In the copy, include no images. Reproduce the entries exactly.

○ ○ ○ ○ ○ ○ ○

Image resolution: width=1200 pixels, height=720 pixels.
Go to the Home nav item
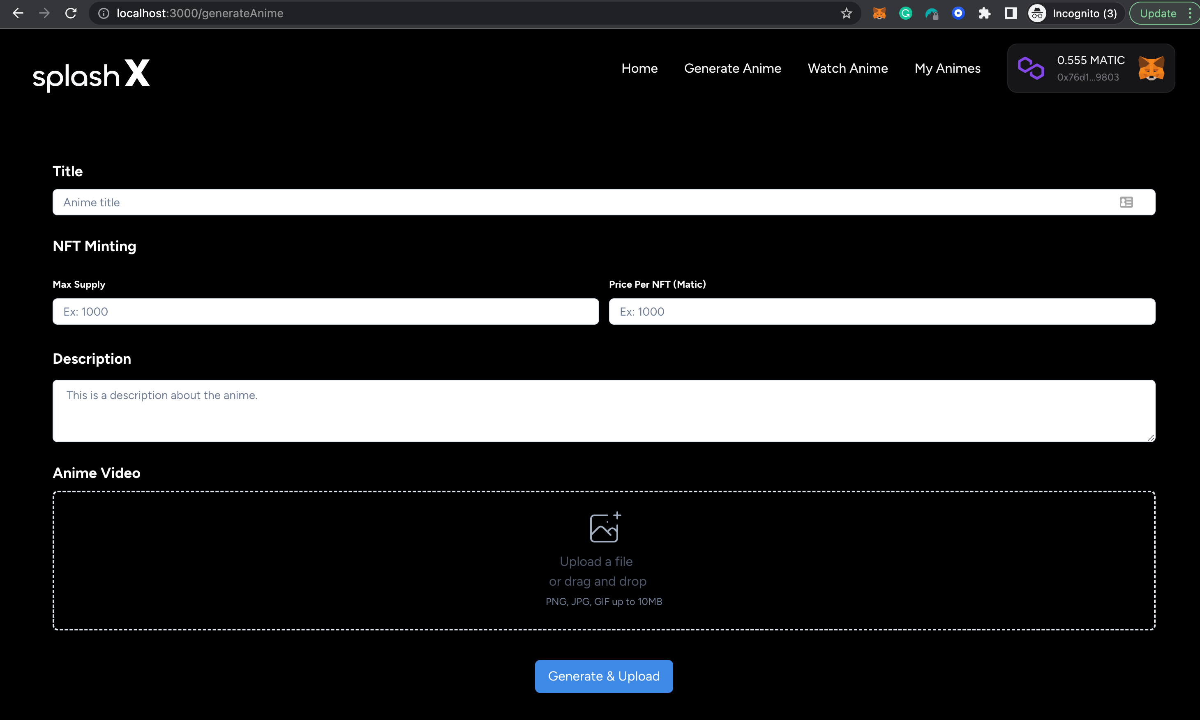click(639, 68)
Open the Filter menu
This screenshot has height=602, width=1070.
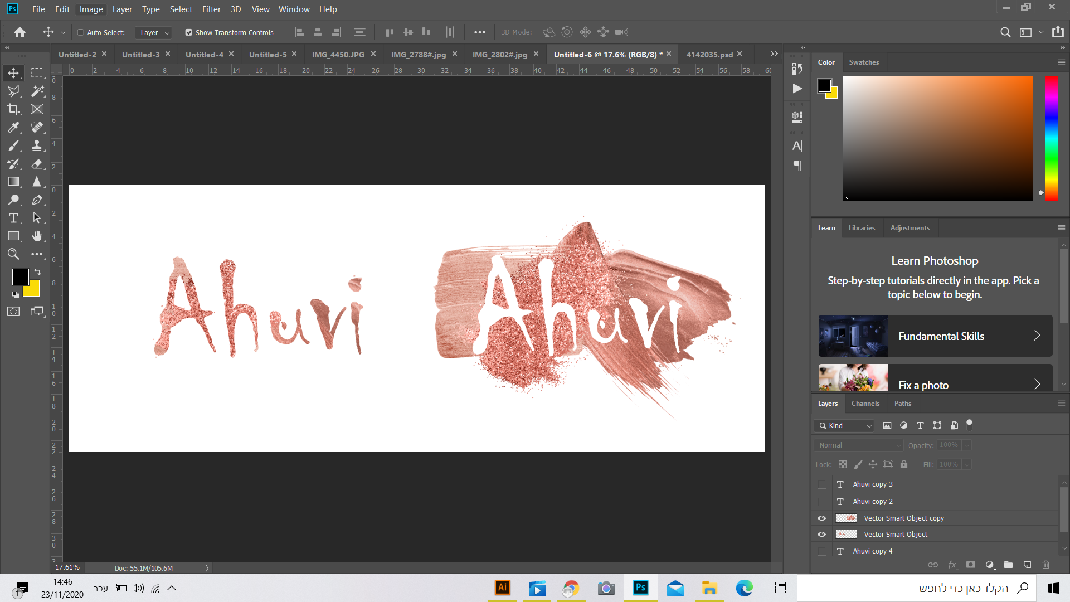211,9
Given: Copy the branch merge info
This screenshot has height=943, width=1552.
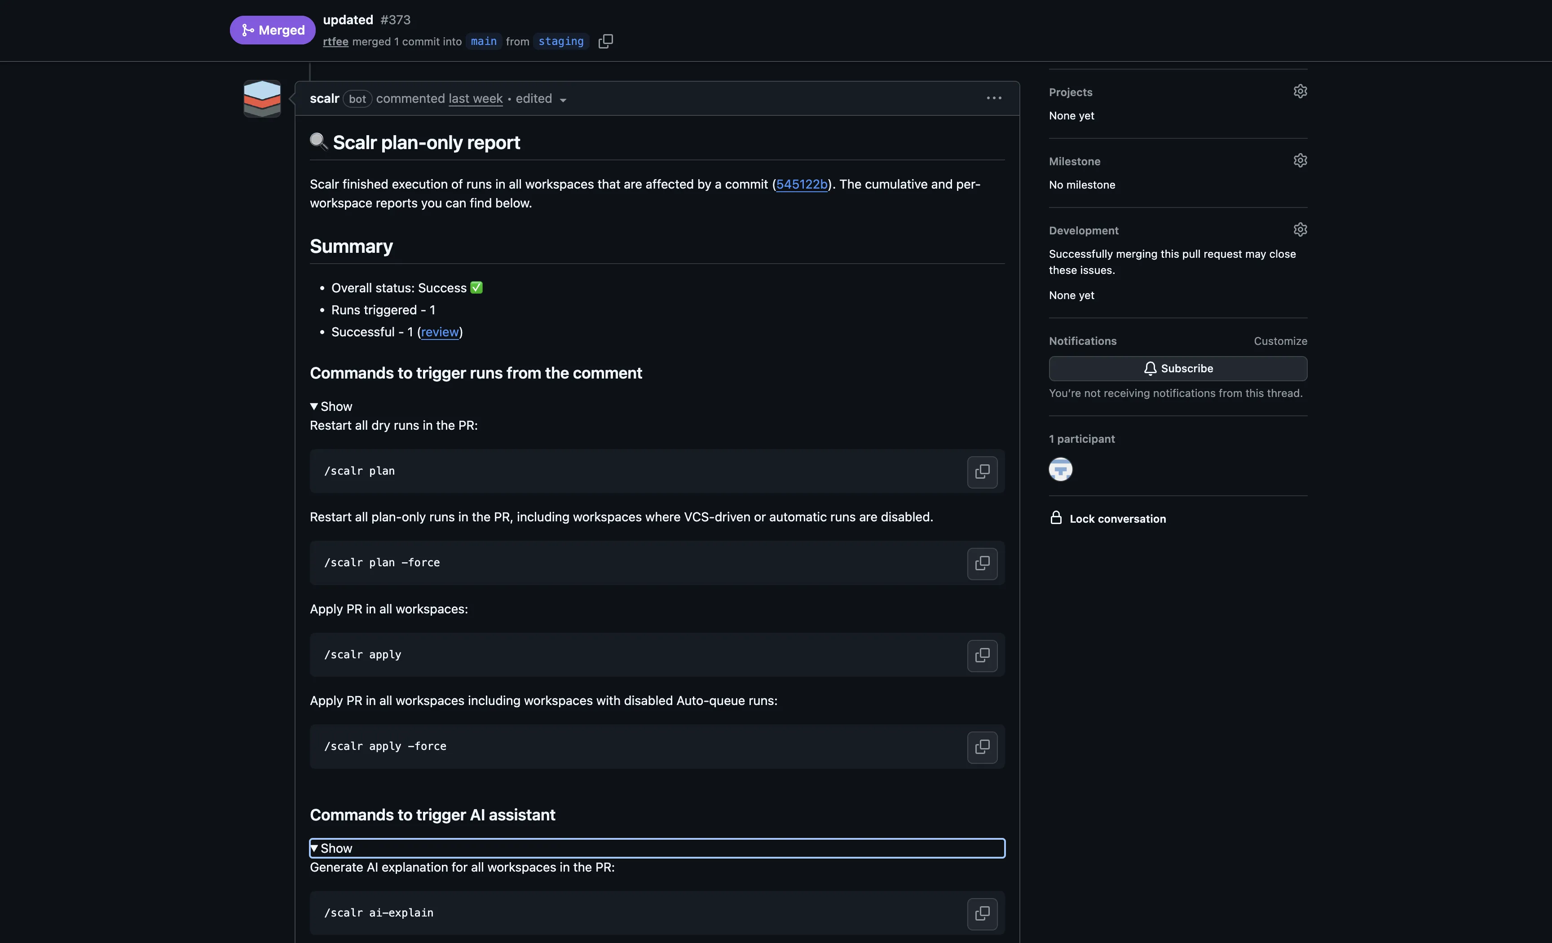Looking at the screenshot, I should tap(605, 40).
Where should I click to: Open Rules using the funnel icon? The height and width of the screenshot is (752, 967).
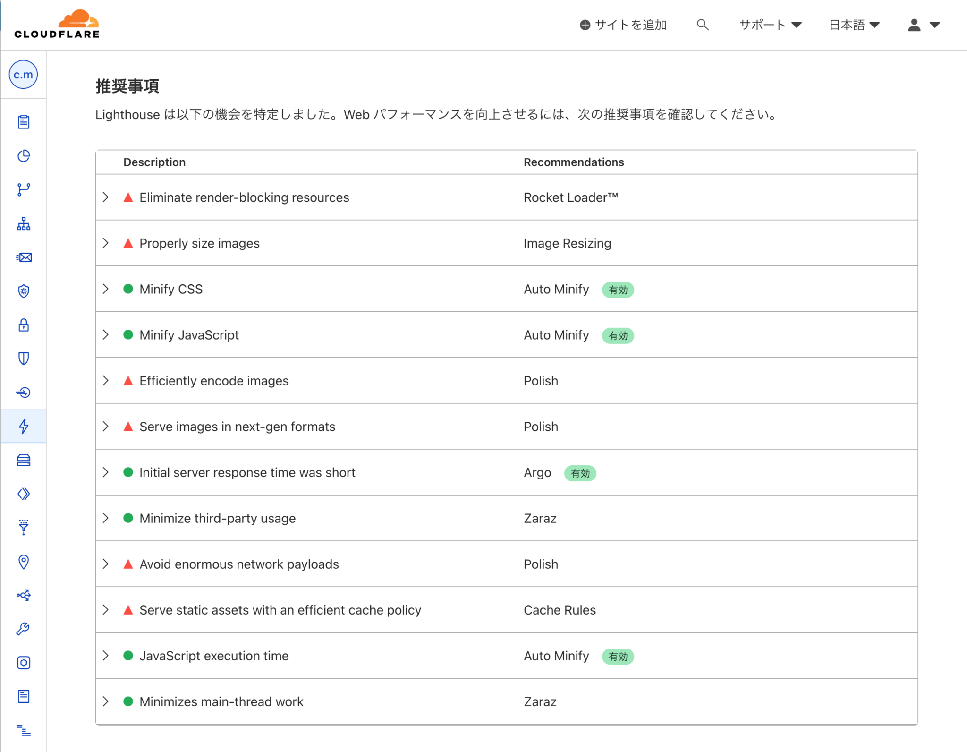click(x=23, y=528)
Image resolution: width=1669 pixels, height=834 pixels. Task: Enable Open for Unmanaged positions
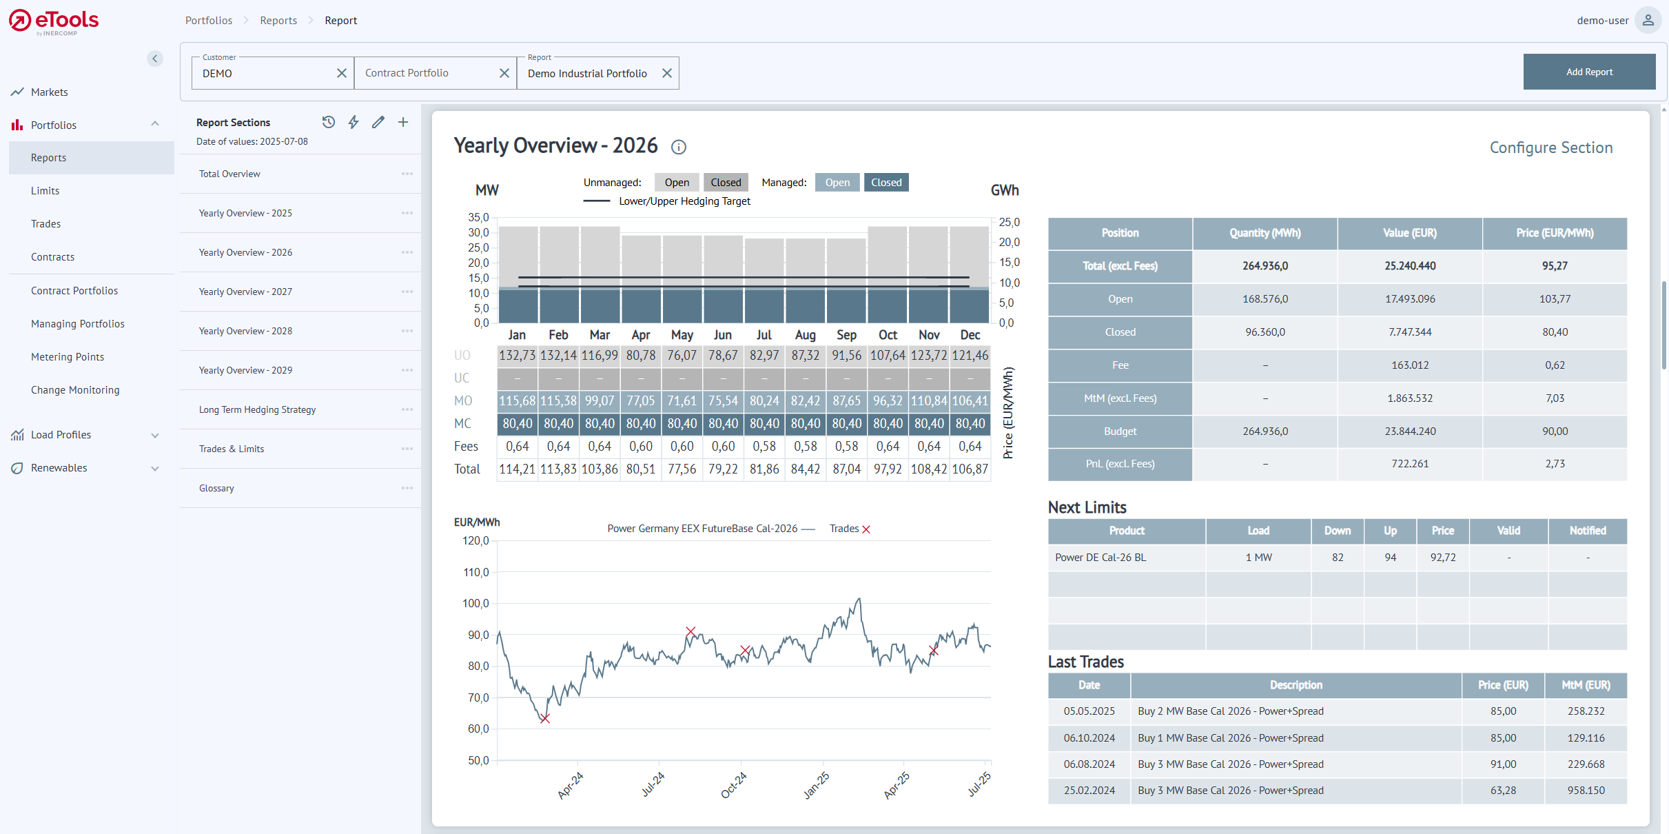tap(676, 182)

○ ○ ○ ○ ○ ○ ○

Result of the exercise:
Image resolution: width=1200 pixels, height=720 pixels.
Go to the Home nav item
click(639, 68)
Open the Filter menu
This screenshot has height=602, width=1070.
211,9
Given: Copy the branch merge info
This screenshot has height=943, width=1552.
Looking at the screenshot, I should tap(605, 40).
Where should I click to: Open Rules using the funnel icon? The height and width of the screenshot is (752, 967).
click(x=23, y=528)
Image resolution: width=1669 pixels, height=834 pixels. Task: Enable Open for Unmanaged positions
tap(676, 182)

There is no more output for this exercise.